*** Opening of INPUT MATERIAL ***

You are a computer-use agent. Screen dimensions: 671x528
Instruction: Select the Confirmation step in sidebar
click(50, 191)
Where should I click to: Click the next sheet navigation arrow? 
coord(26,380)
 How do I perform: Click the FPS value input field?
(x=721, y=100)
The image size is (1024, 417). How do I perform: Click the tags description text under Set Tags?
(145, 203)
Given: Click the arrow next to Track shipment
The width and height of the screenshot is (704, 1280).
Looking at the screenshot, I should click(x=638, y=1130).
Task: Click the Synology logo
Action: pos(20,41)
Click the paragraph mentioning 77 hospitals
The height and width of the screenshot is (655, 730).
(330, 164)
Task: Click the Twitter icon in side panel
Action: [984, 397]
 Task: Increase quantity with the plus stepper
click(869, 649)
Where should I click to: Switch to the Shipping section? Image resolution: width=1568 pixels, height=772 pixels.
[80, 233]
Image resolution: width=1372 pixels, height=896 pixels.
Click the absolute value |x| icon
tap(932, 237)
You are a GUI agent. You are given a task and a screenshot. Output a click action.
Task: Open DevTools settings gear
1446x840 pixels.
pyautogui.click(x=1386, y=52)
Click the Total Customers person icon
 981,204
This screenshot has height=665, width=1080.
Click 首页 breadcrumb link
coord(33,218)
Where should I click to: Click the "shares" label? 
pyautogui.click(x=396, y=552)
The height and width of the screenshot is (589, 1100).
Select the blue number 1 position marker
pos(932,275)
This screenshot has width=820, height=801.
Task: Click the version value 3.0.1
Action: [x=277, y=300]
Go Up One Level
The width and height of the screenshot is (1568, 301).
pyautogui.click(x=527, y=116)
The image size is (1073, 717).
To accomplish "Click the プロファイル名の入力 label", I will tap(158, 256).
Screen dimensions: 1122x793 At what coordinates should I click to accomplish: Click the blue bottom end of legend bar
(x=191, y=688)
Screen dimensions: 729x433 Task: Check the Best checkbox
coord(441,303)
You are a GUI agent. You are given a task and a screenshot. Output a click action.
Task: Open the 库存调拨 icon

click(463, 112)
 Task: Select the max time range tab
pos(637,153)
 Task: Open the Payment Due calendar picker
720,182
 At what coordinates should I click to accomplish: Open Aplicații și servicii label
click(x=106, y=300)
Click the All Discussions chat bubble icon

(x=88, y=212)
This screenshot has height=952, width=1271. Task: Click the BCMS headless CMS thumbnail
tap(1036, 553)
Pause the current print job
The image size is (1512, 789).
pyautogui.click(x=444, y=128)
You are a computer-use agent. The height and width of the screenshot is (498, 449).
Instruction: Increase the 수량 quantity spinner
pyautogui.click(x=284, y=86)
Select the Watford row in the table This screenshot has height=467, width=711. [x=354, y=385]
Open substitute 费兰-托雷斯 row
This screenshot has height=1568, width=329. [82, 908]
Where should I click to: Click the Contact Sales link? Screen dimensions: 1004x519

*** Close of INPUT MATERIAL ***

▶ _WORK REQUEST_
Nothing but the lines from the line containing "At what coordinates should I click to accomplish: Open" through the final line of the entries should appear in your answer, copied exactly.

▶ _SOLUTION TO THE EXERCISE_
 At what coordinates should I click to accomplish: Open Aplicații și servicii label
click(x=106, y=300)
Click the All Discussions chat bubble icon

(x=88, y=212)
This screenshot has height=952, width=1271. Task: Click the BCMS headless CMS thumbnail
tap(1036, 553)
Pause the current print job
The image size is (1512, 789).
pyautogui.click(x=444, y=128)
You are a computer-use agent. The height and width of the screenshot is (498, 449).
Instruction: Increase the 수량 quantity spinner
pyautogui.click(x=284, y=86)
Select the Watford row in the table This screenshot has height=467, width=711. [x=354, y=385]
Open substitute 费兰-托雷斯 row
This screenshot has height=1568, width=329. [82, 908]
Where should I click to: Click the Contact Sales link? Screen dimensions: 1004x519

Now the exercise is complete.